Por Augusta Schimidt
Começo dizendo que construir é possível... Respeitar é
dever...
“O homem é o lobo do homem", dizia o poeta romano
Plauto. Tal visão negativa e realista da natureza humana
parece ter sido confirmada, em seus detalhes, pela
sociedade moderna.
Observando com cautela o comportamento das pessoas e
suas atitudes no mundo virtual, preocupa-me a
instabilidade, a ausência de propósitos, a fragilidade
das personalidades, ante questões diversas que lhes são
impostas. As pessoas parecem tomadas por um senso de
urgência, um imediatismo subserviente, através dos quais
manifestam-se em defesa de interesses de curto prazo,
pontuados isoladamente e localmente, como se estivessem
desconectadas do mundo.
Há uma inversão de valores, de ética, de moral, de
caráter. As pessoas deixam de Ser o que sempre foram e
passam a Estar o que lhes convém.
Caráter é aquilo que fazemos quando ninguém está
olhando.

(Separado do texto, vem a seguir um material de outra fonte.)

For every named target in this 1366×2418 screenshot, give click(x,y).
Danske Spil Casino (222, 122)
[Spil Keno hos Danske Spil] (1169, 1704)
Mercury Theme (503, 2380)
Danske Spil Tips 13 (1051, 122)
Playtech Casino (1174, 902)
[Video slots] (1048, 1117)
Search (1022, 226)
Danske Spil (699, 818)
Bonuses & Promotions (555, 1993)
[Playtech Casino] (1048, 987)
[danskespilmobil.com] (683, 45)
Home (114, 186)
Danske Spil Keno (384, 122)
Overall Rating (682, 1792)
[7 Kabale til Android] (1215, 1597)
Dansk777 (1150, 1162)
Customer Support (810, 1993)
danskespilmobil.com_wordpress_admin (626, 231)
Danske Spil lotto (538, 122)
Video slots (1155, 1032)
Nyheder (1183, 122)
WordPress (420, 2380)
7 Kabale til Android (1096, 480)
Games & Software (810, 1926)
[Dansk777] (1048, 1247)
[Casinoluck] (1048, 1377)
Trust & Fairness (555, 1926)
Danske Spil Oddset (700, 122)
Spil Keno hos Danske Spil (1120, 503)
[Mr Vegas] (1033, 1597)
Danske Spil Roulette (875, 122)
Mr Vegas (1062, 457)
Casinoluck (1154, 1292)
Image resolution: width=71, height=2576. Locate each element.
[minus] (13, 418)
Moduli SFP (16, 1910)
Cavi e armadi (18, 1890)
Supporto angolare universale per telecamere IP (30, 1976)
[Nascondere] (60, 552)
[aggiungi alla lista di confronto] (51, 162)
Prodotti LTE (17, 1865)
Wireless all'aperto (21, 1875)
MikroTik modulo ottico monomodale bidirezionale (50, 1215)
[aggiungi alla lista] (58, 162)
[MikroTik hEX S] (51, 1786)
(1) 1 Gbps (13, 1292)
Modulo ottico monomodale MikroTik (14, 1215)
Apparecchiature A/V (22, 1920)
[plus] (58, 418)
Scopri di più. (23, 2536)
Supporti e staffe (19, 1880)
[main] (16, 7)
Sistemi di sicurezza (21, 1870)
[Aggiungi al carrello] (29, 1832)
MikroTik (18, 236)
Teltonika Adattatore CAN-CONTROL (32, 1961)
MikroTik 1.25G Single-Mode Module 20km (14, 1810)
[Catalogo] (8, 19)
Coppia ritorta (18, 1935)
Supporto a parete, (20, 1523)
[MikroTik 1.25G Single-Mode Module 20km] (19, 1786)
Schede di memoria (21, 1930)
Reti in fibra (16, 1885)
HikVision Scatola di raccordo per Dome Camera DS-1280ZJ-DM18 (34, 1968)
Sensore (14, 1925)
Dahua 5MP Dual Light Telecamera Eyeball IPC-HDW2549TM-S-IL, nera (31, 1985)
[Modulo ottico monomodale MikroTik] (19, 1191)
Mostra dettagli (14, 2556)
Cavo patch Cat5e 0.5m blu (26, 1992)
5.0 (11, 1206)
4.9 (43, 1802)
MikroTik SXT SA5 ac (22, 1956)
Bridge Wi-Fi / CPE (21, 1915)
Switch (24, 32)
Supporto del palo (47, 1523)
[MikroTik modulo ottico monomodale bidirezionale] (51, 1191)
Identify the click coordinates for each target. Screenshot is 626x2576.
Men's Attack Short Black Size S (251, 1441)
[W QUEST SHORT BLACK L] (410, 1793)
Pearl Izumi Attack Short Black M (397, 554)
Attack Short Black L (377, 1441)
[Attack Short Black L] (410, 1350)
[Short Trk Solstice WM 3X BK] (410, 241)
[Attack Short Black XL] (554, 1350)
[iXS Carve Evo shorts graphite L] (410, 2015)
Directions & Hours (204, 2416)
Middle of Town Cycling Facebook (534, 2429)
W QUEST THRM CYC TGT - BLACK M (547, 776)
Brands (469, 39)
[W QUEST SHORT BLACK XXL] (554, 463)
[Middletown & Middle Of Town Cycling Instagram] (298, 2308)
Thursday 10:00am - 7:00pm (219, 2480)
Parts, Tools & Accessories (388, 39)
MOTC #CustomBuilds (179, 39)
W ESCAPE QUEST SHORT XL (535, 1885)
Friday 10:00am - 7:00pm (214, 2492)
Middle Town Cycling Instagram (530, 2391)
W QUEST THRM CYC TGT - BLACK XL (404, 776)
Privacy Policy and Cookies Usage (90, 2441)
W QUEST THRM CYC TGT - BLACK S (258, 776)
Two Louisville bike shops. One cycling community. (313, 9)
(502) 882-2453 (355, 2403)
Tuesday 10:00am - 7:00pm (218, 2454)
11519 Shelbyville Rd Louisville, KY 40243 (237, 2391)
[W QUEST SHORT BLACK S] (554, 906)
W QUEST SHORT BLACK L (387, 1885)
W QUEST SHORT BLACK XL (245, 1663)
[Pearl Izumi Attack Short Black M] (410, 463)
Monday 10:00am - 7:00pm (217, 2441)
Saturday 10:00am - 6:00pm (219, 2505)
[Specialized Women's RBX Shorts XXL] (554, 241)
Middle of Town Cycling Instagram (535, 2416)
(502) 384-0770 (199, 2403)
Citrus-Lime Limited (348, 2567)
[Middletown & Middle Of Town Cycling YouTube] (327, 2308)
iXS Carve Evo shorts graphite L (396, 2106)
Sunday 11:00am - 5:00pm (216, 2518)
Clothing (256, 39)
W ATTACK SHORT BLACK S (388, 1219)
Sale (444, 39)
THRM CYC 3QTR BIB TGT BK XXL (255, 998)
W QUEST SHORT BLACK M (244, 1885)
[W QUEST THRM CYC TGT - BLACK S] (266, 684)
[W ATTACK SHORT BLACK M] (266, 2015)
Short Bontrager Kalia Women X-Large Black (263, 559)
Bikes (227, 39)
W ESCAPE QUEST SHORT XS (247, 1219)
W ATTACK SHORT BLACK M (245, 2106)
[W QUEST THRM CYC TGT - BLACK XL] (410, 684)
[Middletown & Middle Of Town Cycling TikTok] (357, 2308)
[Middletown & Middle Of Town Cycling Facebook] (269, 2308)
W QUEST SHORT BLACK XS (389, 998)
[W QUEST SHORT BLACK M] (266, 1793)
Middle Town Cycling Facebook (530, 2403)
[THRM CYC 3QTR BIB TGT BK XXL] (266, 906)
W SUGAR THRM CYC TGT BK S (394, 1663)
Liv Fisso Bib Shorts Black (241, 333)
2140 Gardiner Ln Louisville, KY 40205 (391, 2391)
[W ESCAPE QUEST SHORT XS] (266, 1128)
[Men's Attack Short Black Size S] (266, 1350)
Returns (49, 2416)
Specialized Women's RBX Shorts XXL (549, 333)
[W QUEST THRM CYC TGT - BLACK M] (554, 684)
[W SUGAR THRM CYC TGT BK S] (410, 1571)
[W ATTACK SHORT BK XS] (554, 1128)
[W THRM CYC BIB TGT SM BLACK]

É nossa particularidade, nossa maior
intimidade, nosso segredo mais bem guardado. É nosso
maior companheiro, nossa maior paixão e, às vezes, nosso
maior fantasma.
O caráter testa-se em pequenas coisas. Num olhar, num
gesto, numa palavra.
As realidades sociais são compostas por regras, que se
estenderam também ao convívio virtual. Ao menos assim
deveria ser.
Entende-se por estas regras os Direitos e os Deveres
É muito fácil sem duvida, nos dias de hoje, conhecermos
nossos direitos, pois estão a um clique de nossos olhos
já que o mundo se informatizou.
E conhecedores de nossos direitos, acobertados pela
“democracia”, acabamos entrando nas vidas de nossos
companheiros virtuais, nos esquecendo de que temos
também Deveres e que estes é que asseguram ao outro o
direito de ter Direitos.
Acredito que as adversidades além de fortalecerem o
caráter, também o revelam.
Somos responsáveis por aquilo que fazemos o que não
fazemos e o que impedimos de fazer.
Atitudes insensatas são freqüentes no mundo virtual.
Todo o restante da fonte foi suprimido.